#### WORK TO DO:
Which lines in the records contain the string "Viewport"? Pull out each such line and copy it in full, treating uppercase and lowercase as different.

-- Begin THE RECORDS --

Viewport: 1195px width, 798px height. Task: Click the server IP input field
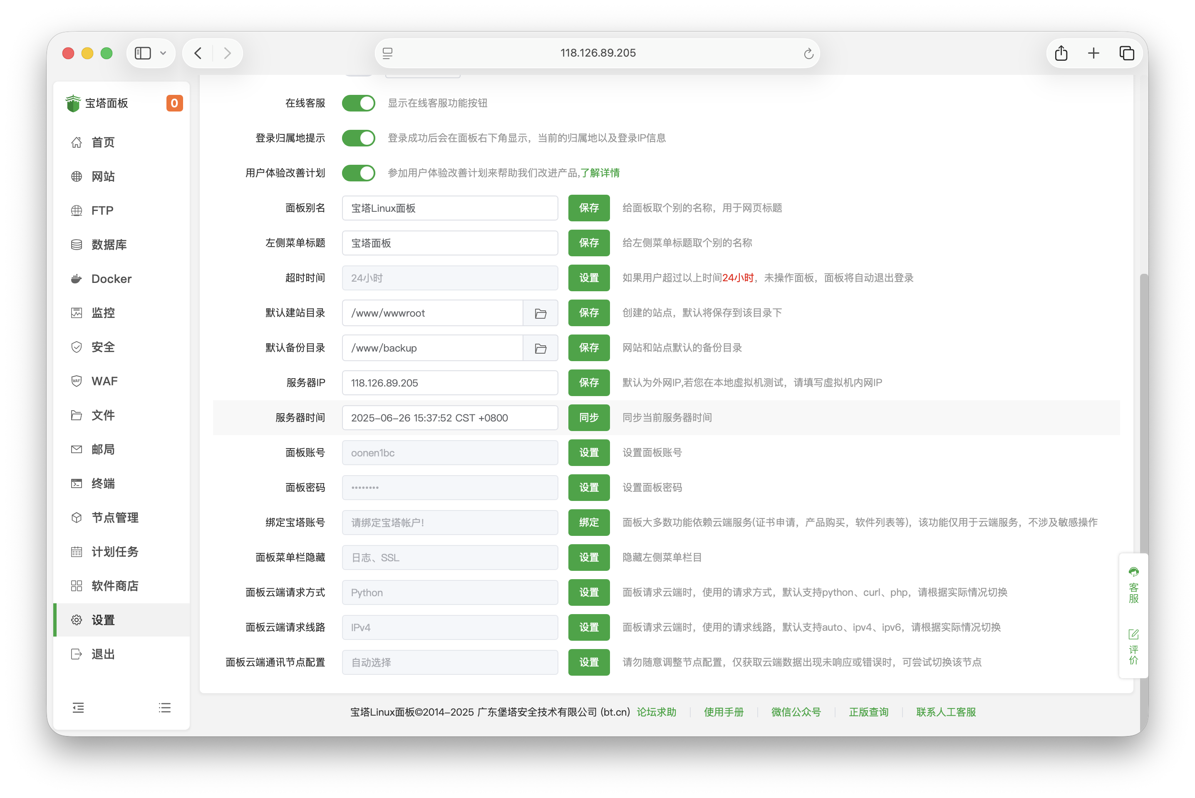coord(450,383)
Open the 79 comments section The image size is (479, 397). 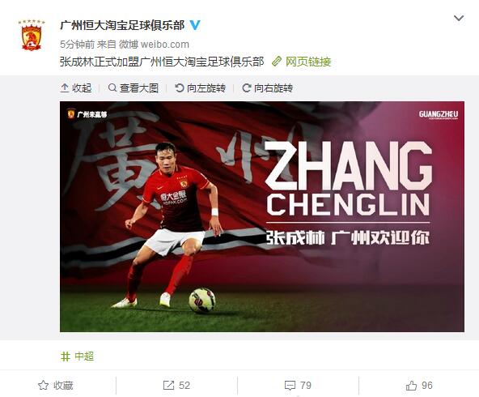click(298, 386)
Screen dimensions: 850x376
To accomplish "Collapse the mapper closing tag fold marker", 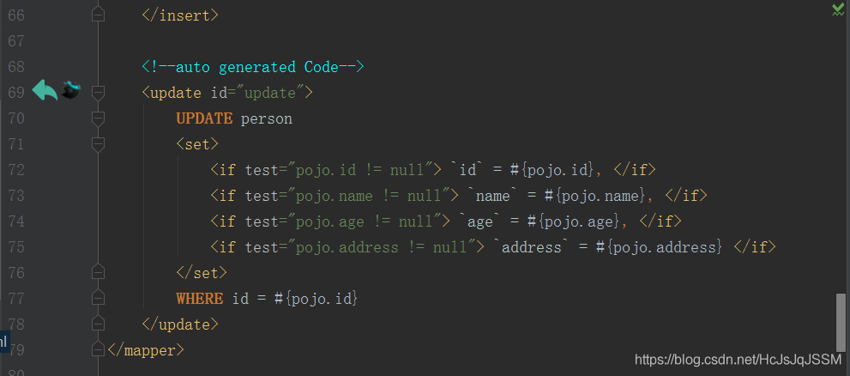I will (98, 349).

-- End THE RECORDS --

#### OUTPUT:
Viewport: 1195px width, 798px height. Task: Click the server IP input field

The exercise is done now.